Precipitating these concerns is the introduction of the short-term rental bill, which would introduce a new short-term tourist letting (STTL) register.
It was unanimously agreed that a registration system is welcome. It is expected this register will ensure a consistent standard of quality premises in Ireland, similar to what has been introduced in Spain and Portugal.
The problem with this upcoming legislation, particularly with the planning requirements, was highlighted and discussed.
It is felt there is uncertainty around the detail of the bill and, as a result, operators are receiving mixed feedback from professionals when it comes to addressing their individual planning needs.
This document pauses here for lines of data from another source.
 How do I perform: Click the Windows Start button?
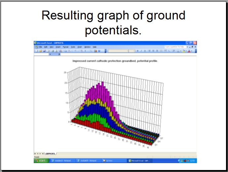[x=40, y=160]
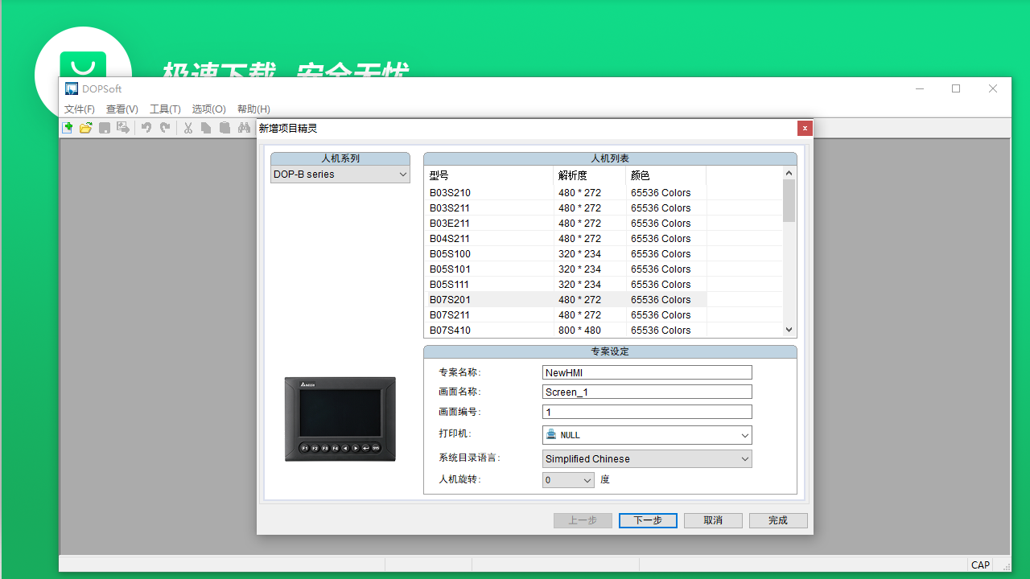The height and width of the screenshot is (579, 1030).
Task: Click the 完成 button
Action: pos(777,520)
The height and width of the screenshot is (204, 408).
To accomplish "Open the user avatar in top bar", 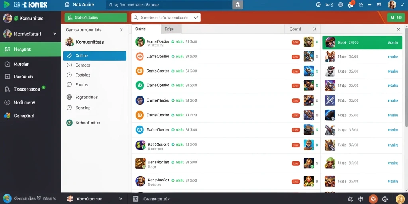I will [x=392, y=4].
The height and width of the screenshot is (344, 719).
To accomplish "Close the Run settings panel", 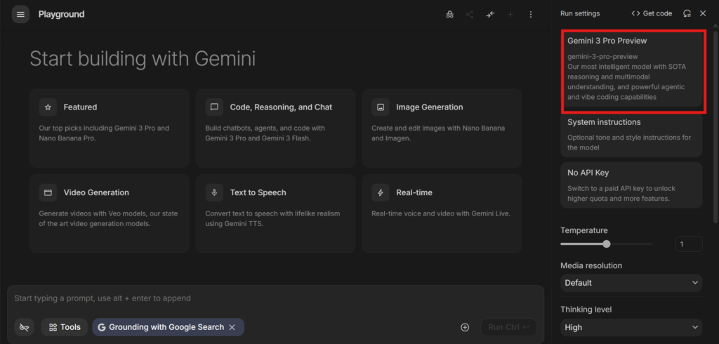I will coord(703,13).
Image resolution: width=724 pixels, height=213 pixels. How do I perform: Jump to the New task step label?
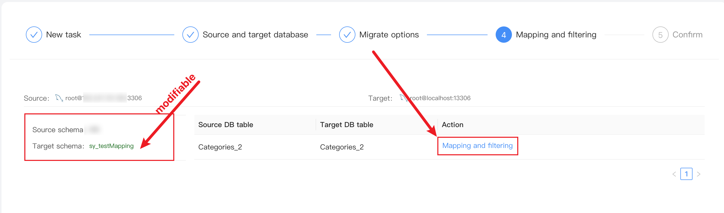click(x=64, y=35)
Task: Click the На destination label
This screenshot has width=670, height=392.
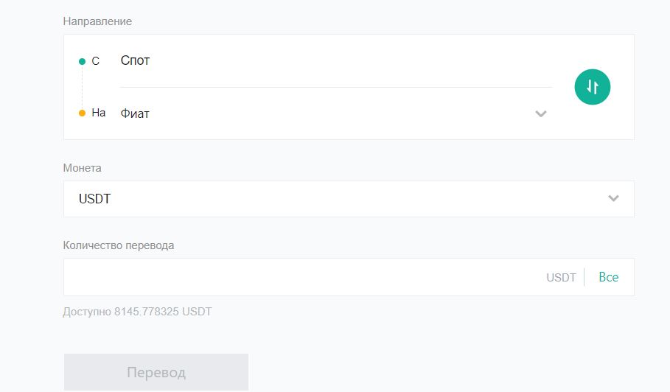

Members in attendance shared their experience and outlined the effects the changes will have on their enterprises.
A member from Sligo shared her experience of relocating from Dublin to her home place and renovating a building that is over 150 years old, with the help of a credit union loan.
With single glazed windows, she feels this property is not conducive to long-term rental, but fears that, as RPZs are based on numbers, her property could be in difficulty soon.
'Not just tourism'
A member from the east of the country suggested “it is not just tourism, it is a service for the whole community”.
The ISCF estimates that self-catering properties account for over €81m in income from rural areas each year.
“This is part of our family or farm income, our retirement plan or the college fees for our children. There are many women in Ireland on family farms who do not have other income and depend on this for an independent income,” stated ISCF chair Máire Ní Mhurchú.
Rural TDs who voiced their support for members included Johnny Guirke (SF), Meath west; Veronica Murphy (IND), Wexford; Christopher O’Sullivan (FF), Cork southwest; Martin Kenny (SF), Sligo-Leitrim; Noel Grealish (IND), Galway west; and Matt Shanahan (IND), Waterford.
A meeting was held on Thursday 16 February between representatives from the Department of Tourism, the Department of Housing, B&B Ireland, ISCF and online travel agents such as Airbnb, Booking.com and Expedia.
Speaking with the Irish Farmers Journal, Ms Ní Mhurchú said: “We have decided that despite our best efforts to co-operate with the register, and asking repeatedly for clarity from the Department of Housing, we cannot at present support it.”
It is expected a meeting will be held on 27 March in Killarney to further discuss this matter.